The conversion reduces file sizes significantly (often as much as 70%) and preserves full alpha transparency. Generated images are compatible with all modern web browsers, and have better fallback in IE6 than 24-bit PNGs.

Features

Download

Current version is 1.7.2 (changelog, feed, old versions).

Command-line

GUI

Source code

Written in C99. Available under a BSD-like license. The project is hosted on GitHub.

git clone git://github.com/pornel/improved-pngquant.git

Authors

pngquant has been created by Greg Roelofs and Jef Poskanzer, and is currently maintained and developed by Kornel Lesiński and contributors.

Please submit bug reports or feature requests on GitHub.

Manual

To further reduce file size, you may want to consider optipng or ImageOptim.

Options

See pngquant -h for full list of options.

-ext new.png

Set custom extension for output filename. By default -or8.png or -fs8.png is used.

-speed N

Speed/quality trade-off from 1 (brute-force) to 10 (fastest). The default is 3. Speed 10 has 5% lower quality, but is 8 times faster than the default.

-iebug

Workaround for IE6, which only displays fully opaque pixels. pngquant will make almost-opaque pixels fully opaque and will avoid creating new transparent colors.

-version

Print version information to stdout.

-

Read image from stdin and send result to stdout.

--

Stops processing of arguments. This allows use of file names that start with -. If you're using pngquant in a script, it's advisable to put this before file names:

pngquant $OPTIONS -- "$FILE"

Algorithm

pngquant uses modified version of Median Cut quantization algorithm and additional techniques to mitigate deficiencies of Median Cut.

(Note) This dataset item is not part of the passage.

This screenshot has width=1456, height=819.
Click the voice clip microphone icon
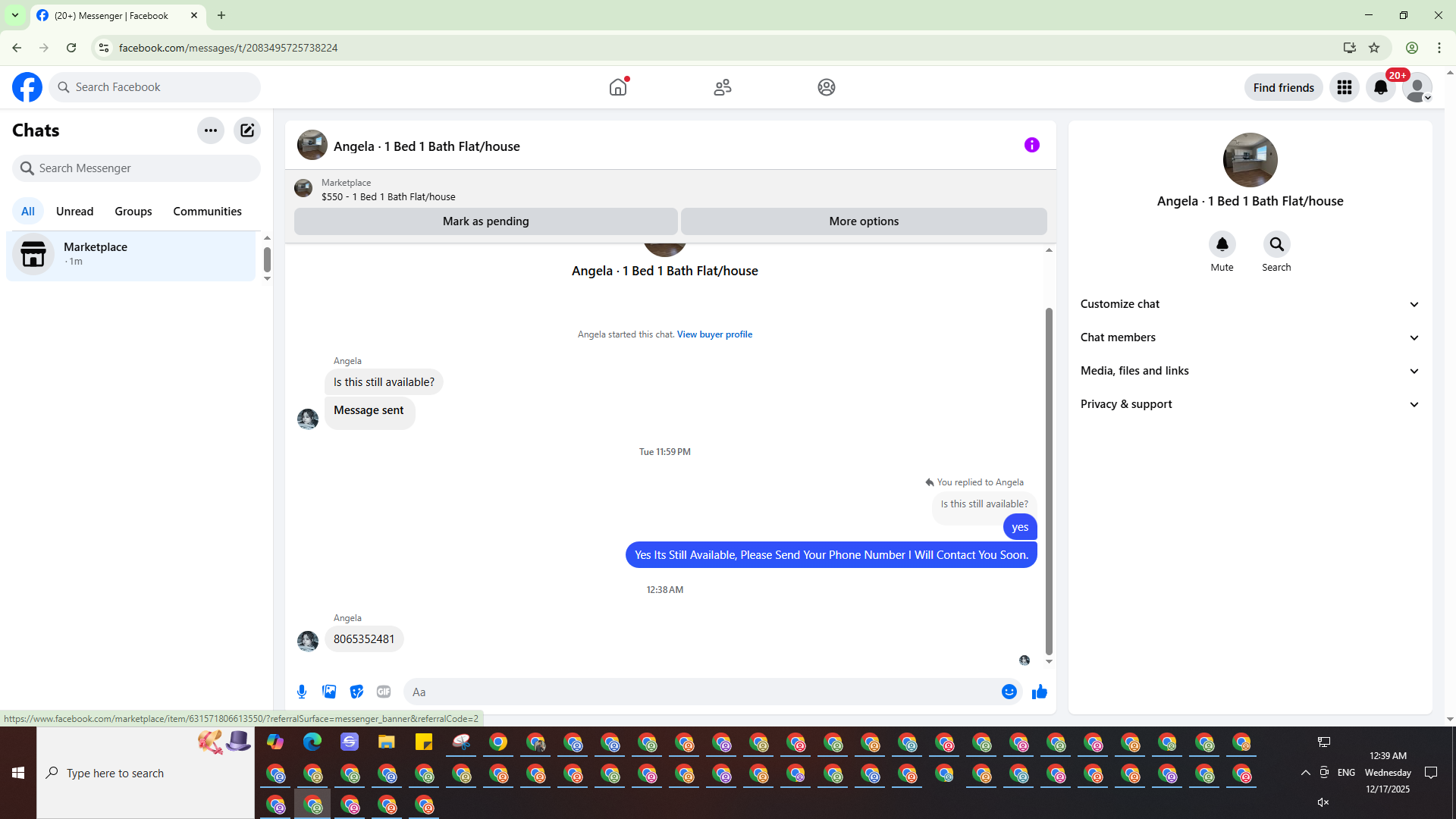pyautogui.click(x=302, y=692)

Instead of splitting boxes with largest volume or number of colors, boxes are selected to minimize variance from their median value.

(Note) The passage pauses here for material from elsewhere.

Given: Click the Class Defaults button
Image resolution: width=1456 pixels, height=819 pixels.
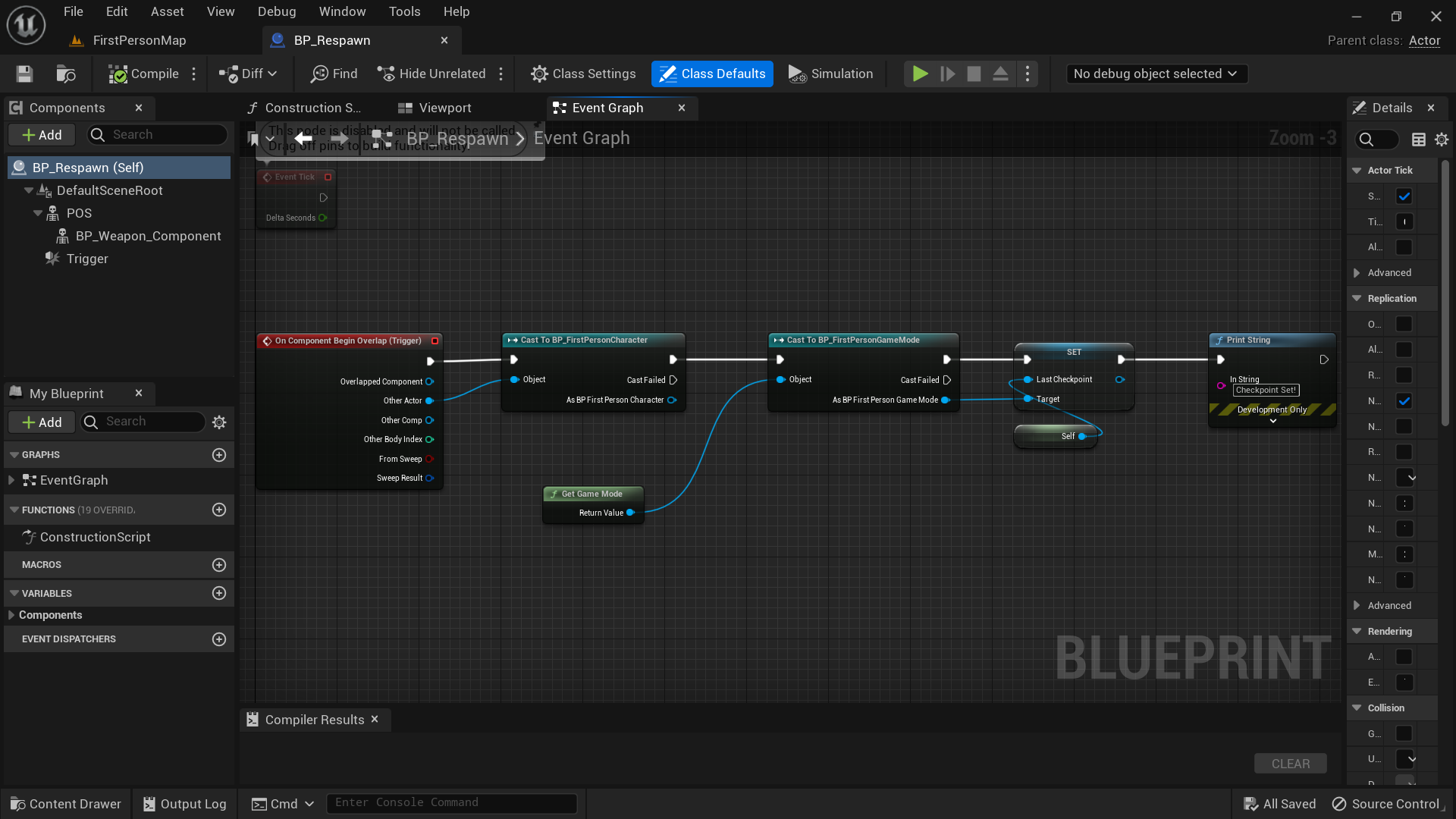Looking at the screenshot, I should (711, 74).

Histogram is built with addition of a basic perception model, which gives less weight to noisy areas of the image.

To improve color further, histogram is adjusted in a process similar to gradient descent (Median Cut is repeated many times with more weight on poorly represented colors).

Finally, colors are corrected using Voronoi iteration, which guarantees locally optimal palette.

pngquant works in premultiplied alpha color space to give less weight to transparent colors.

When remapping, error diffusion is applied only to areas where several neighboring pixels quantize to the same value, and which are not edges. This avoids adding noise to areas which have high visual quality without dithering.